Normal distributions

1. Normal distributions

It's time to study the most important and widely used type of distribution in probability and statistics: the normal distribution.

2. Modeling for measures

Normal distributions, also called Gaussian distributions after mathematician Johann Carl Friedrich Gauss, allow you to model many situations. For instance, you can use them to model different measures like clothing sizes, speed measures or product weights.

3. Adults' heights example

Let's look at an example. The heights of adults aged between 18 and 35 years are normally distributed. The mean height of adult males in this age group is 70 inches. Adult females have a mean height of 65 inches. You can see the probability density in the plot. Let's take a look at how this works.

4. Probability density

The probability density is a function that assigns the relative likelihood to each possible outcome in the sample space. In normal distributions, the probability density has a bell shape. The plot is dense and symmetric around the mean.

5. Probability density examples

For instance, in the plot on the left you can see that the probability density of getting -1 is roughly 0.24. On the other hand, the probability density of getting 0 is 0.4, as seen in the plot on the right. You can compare the probability densities for different values of the random variable to determine which is more likely. In this case, 0 is more likely than -1. But what would the probability of getting a value between -1 and 0 be?

6. Probability density and probability

To calculate such a probability, we need to calculate the area under the probability density curve between -1 and 0. We do this by subtracting the cdf for -1 from cdf for 0. The probability is 0.34.

7. Symmetry

Normal distributions are symmetric around the mean. That means that the probability of getting a value below the mean is the same as the probability of getting a value above the mean: 0.5.

8. Mean

One important consequence of the symmetry of the probability density function is that the mean is the value with the highest probability density. In this plot you can see that the mean of the probability density indicated by the green dotted line is 0.

9. Mean (Cont.)

The probability density indicated by the blue dashed line has a mean of 1. You can see how the curve is moved to the right.

10. Mean (Cont.)

The probability density indicated by the red solid line has a mean of -2; it's moved to the left.

11. Standard deviation

The standard deviation is a measure of how spread out the probability density is. For different standard deviations the curve concentrates more or less probability density around the mean.
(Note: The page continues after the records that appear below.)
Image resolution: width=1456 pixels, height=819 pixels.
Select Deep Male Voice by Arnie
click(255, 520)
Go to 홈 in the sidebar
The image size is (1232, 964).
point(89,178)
In this plot you can see a red solid line representing a probability density with mean 0 and standard deviation 0.64.

12. Standard deviation (Cont.)

And here you can see a green dotted line with a standard deviation of 1.

13. Standard deviation (Cont.)

Finally, the blue dashed line shows a standard deviation of 2. The lower the value of the standard deviation, the more concentrated the probability density is around the mean. Let's take a look at some other important properties.

14. One standard deviation

From a statistical point of view, it's interesting to know how far the data is from the mean in terms of standard deviations. In any normal distribution, 0.68 probability is concentrated one standard deviation around the mean.

15. Two standard deviations

0.95 probability is concentrated two standard deviations around the mean.

16. Three standard deviations

0.997 probability is within three standard deviations.

17. Normal sampling

What if you want to generate a sample from a normal distribution? First, you import norm from scipy dot stats, matplotlib dot pyplot as plt, and seaborn as sns. Then you use norm dot rvs, with the loc parameter as the mean and the scale parameter as the standard deviation, and specify the size of the sample. Use random_state to reproduce the results. Finally, you use sns dot distplot to plot the sample.

18. Normal sampling (Cont.)

We got this beautiful probability density plot. You can plot any probability density just knowing the mean and standard deviation.

19. Let's do some exercises with normal distributions

We already know the fundamentals about normal distributions. Now let's see what we can do with them.